The trickiest part of the fight is always when raiders jump to the other ship. Wild and the priest kept the jumping group alive through several jumps, healing them as we stood on the edge of the railing of our own ship. There is higher damage done, and lots more rockets shot at us, than in normal mode. Several times Wild had to break off healing to run to a safer spot when those rockets came flying over. Perhaps it was inevitable, but one of those times Wild slipped and fell off the boat. I really hate it when that happens. Fortunately you don't die. A miracle occurs and you fall back onto your own ship. Wild likes those miracles, because Wild fell off twice during the fight. We beat the encounter, though, and Wild had his first Heroic victory in ICC. The [Ring of Rapid Ascent] dropped. It wasn't the ring Wild was after - it was better. Since it was a Heroic drop it was an i277 ring instead of the i264 ring Wild was looking for. Too bad, though. Wild lost the roll.
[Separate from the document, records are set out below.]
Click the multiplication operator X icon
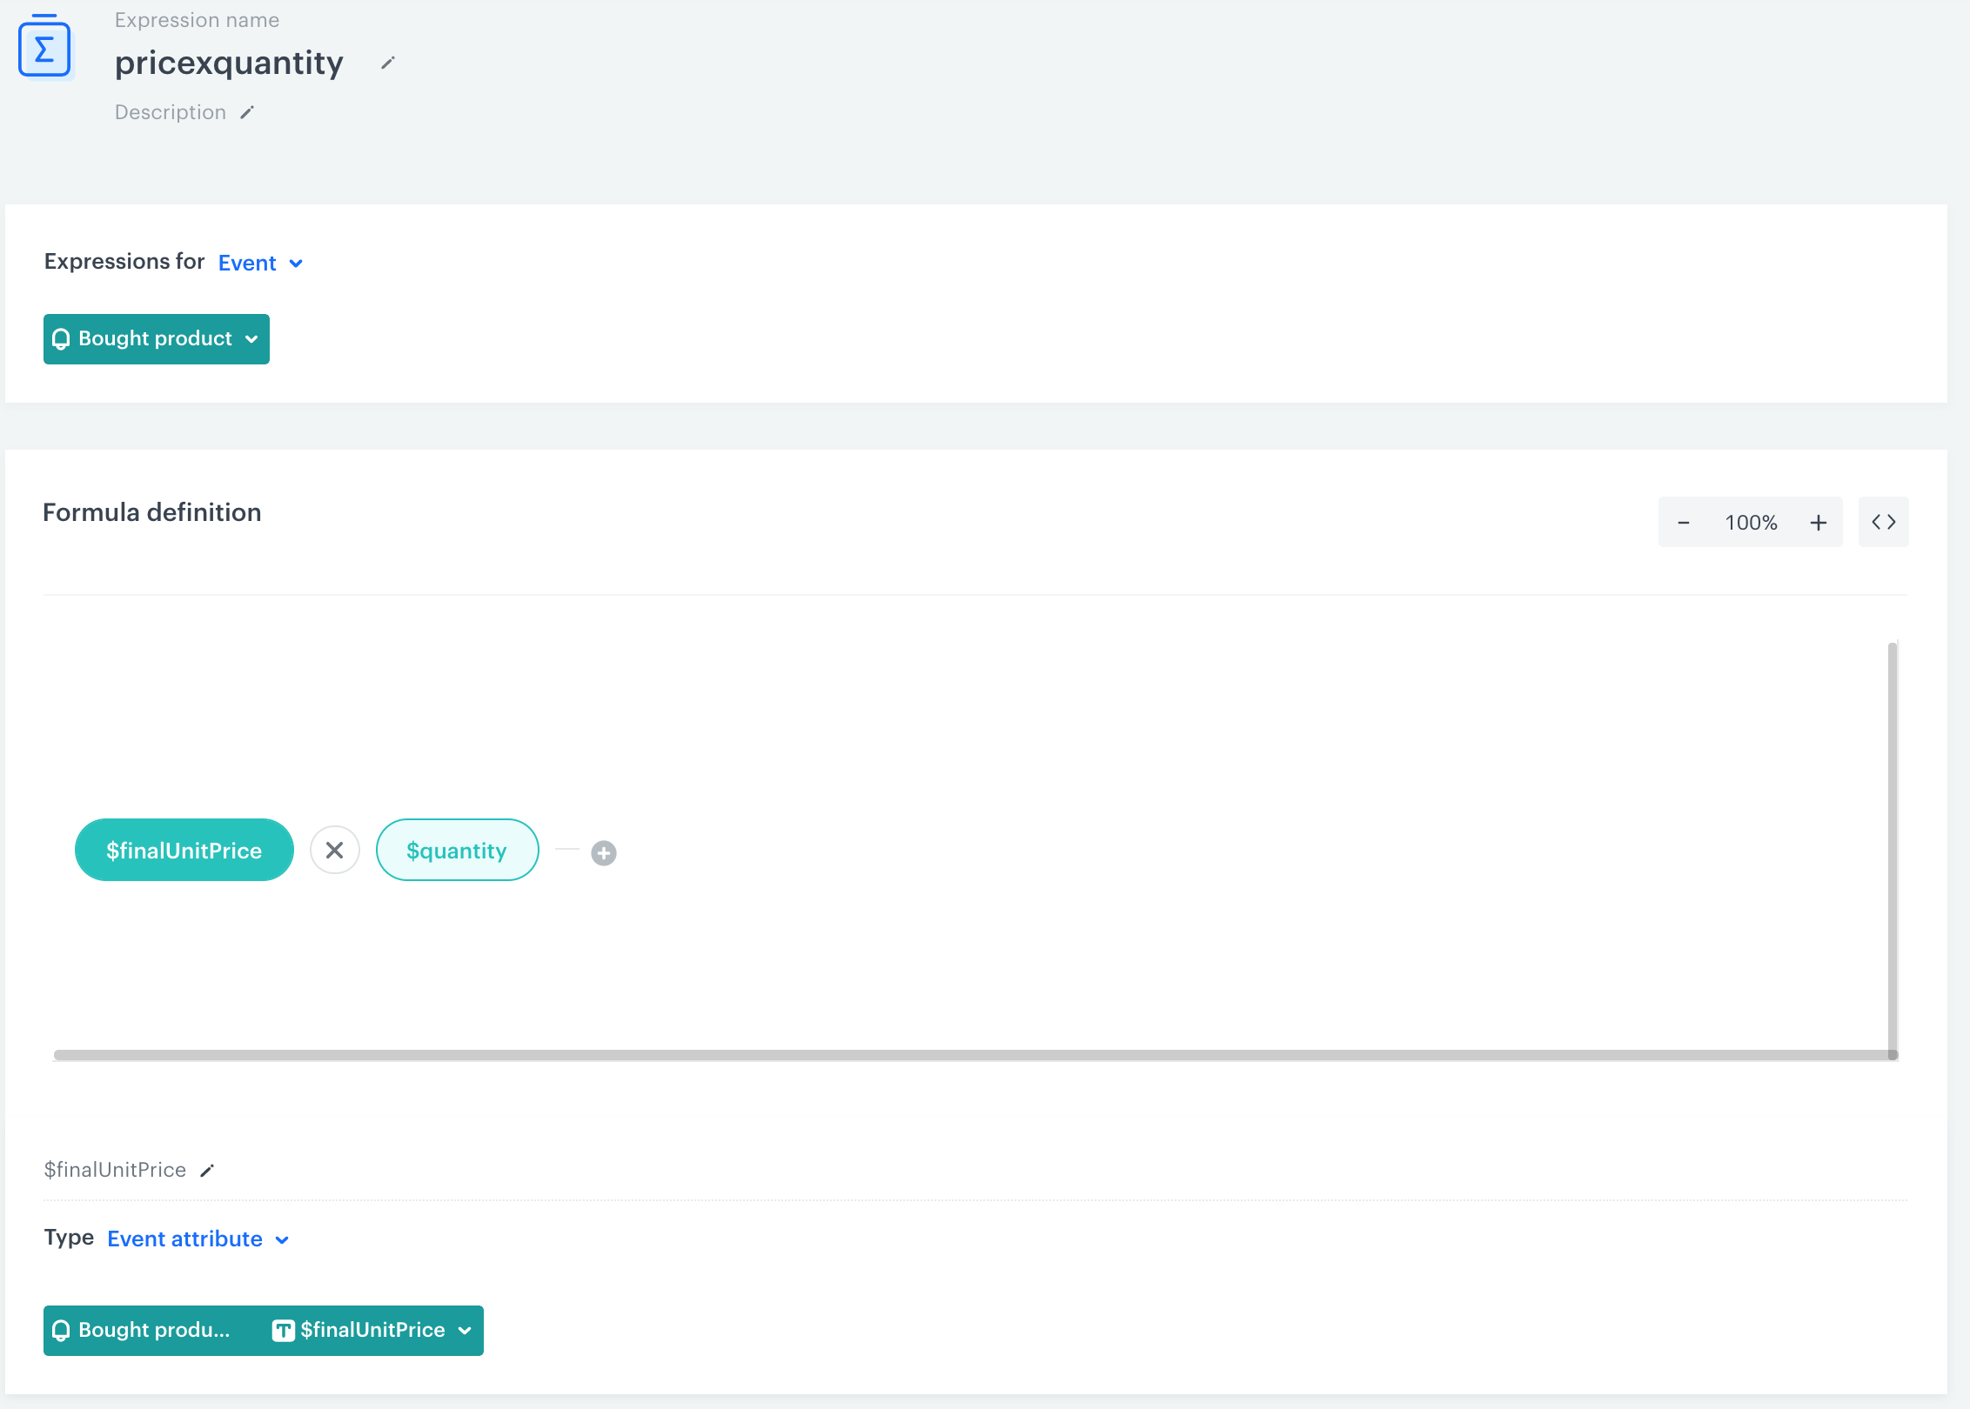This screenshot has width=1970, height=1409. (x=334, y=851)
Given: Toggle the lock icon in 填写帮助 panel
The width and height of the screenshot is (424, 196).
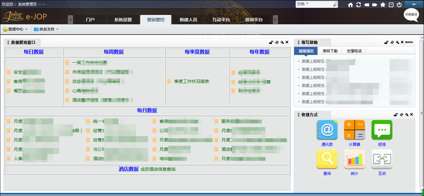Looking at the screenshot, I should pyautogui.click(x=386, y=42).
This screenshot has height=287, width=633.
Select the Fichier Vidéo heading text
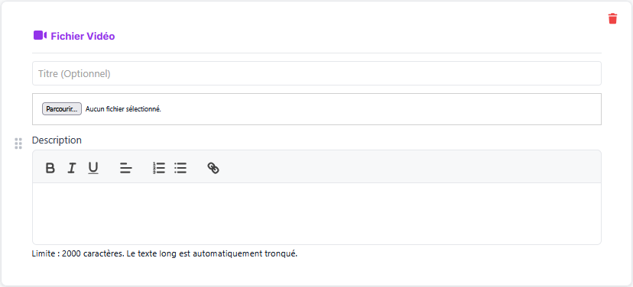(83, 37)
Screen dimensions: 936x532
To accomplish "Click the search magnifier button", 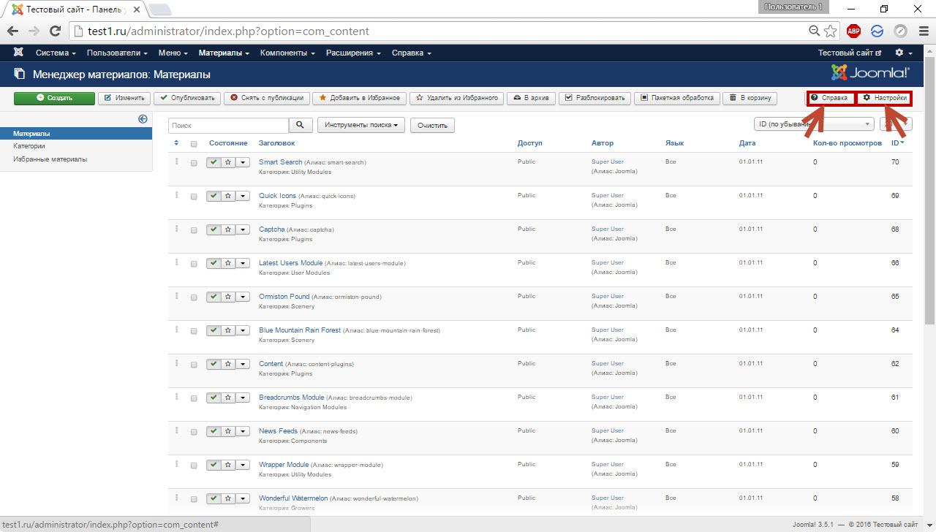I will pos(301,125).
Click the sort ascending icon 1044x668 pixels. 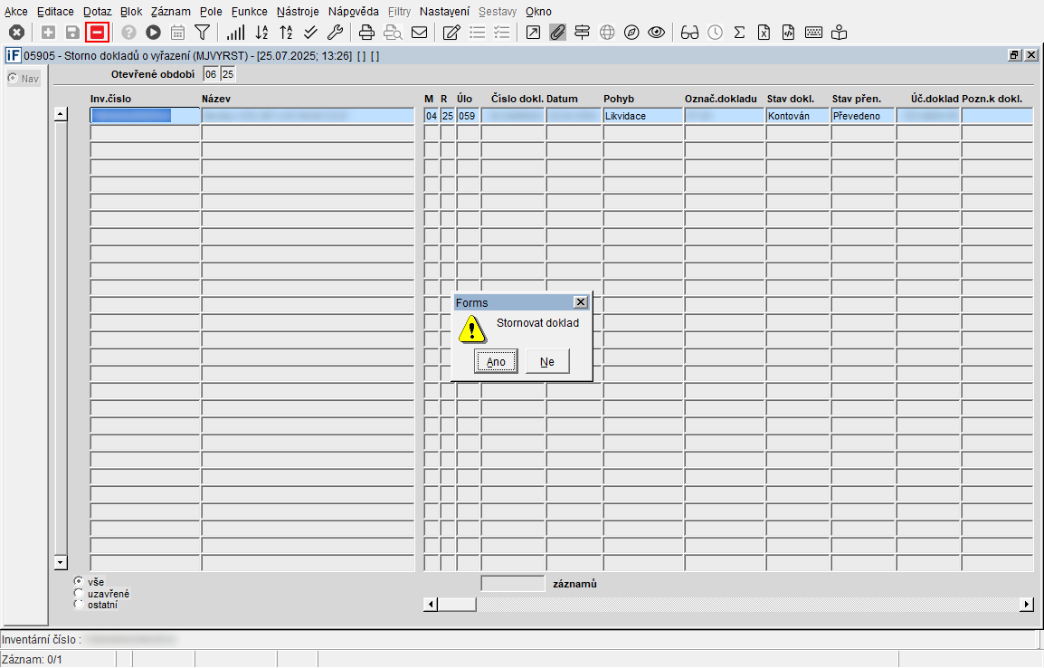tap(261, 33)
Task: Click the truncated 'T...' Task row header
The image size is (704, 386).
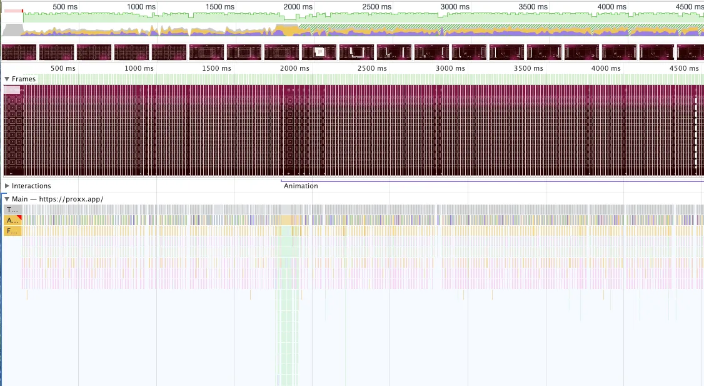Action: tap(11, 210)
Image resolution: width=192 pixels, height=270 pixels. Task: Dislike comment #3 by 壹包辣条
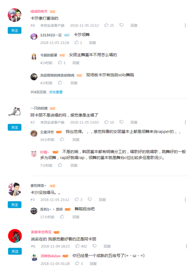click(90, 199)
We moved on to Saurfang, and this usually tough fight went very smoothly and down he went. Four bosses down. Saurfang dropped a druid token, a token Wild could use toward getting his T10 gloves. But again, Wild did not win the roll.
We had a trash talking elemental shaman in the raid who tended to boss people around and criticize them. He was mostly ignored but he started to get under the skin of the paladin off tank. By now anyone with sense could see that this "off tank" was the one really doing the main tanking. He and the raid leader tank had apparently reached an agreement that the raid leader would handle moving people along, loot distro, etc, and the other tank would handle the battles. It was working very well. Until that shaman started in.
We had cleared trash and the shaman had died. He complained about the healing. The shaman healer then had some nasty things to say back at him, and commented that he should shut up as he (the shaman healer) and the priest were doing all the healing. Like I said earlier, Wild was doing just as well as the shaman healer by this point, not to mention the contributions of the other two healers. So we had two shaman big mouths.
We picked up the weekly quest, the one that requires that we "trick" both Festergut and Rotface into giving us debuffs that are used to get the quest done. It worked, but apparently there were some problems. The nastiness got more heated, the paladin tank was drawn into the argument as more raiders added their opinions, and when more accusations were tossed around our battle leading tank left the raid. Our raid leader was stunned. "ARE YOU GUYS NUTS!" he hollered in raid chat. "That guy was good!"
We stood around for a bit as most of the raid descended on the elemental shaman that instigated the whole thing. He admitted no wrong, but was thankfully silent when the tank was talked into coming back. I think the shaman was probably told to shut up or we could easily find a DPS to replace him.
I'm not sure why we decided to go after Rotface next, since Festergut would have been a much easier fight. That's what we did, though. We made a strong effort, getting Rotface to 6% before wiping. Wild and the main tank were the last two standing. There was a lot of grousing - PUGs can't STAND to wipe - and want to immediately start blaming each other, with such eloquent verbal attacks such as "YOU FAIL!!!!!" repeated several times in a row with even more exclamation points.
Surprisingly, the raid held together for a second attempt. It was another good attempt, but we went down again with Rotface at 10%.
That ended the raid. Wild thanked the raid leader and the other tank since they did a very good job. The group was talented enough to go much farther than we did, but that wasn't the fault of the raid leader. The personal mechanics of PUGs make perseverance a dirty word.
Wild got a few frost emblems for his effort, and was happy to have been a part of that raid. No new gear, but all Wild wanted was a chance, and he got that.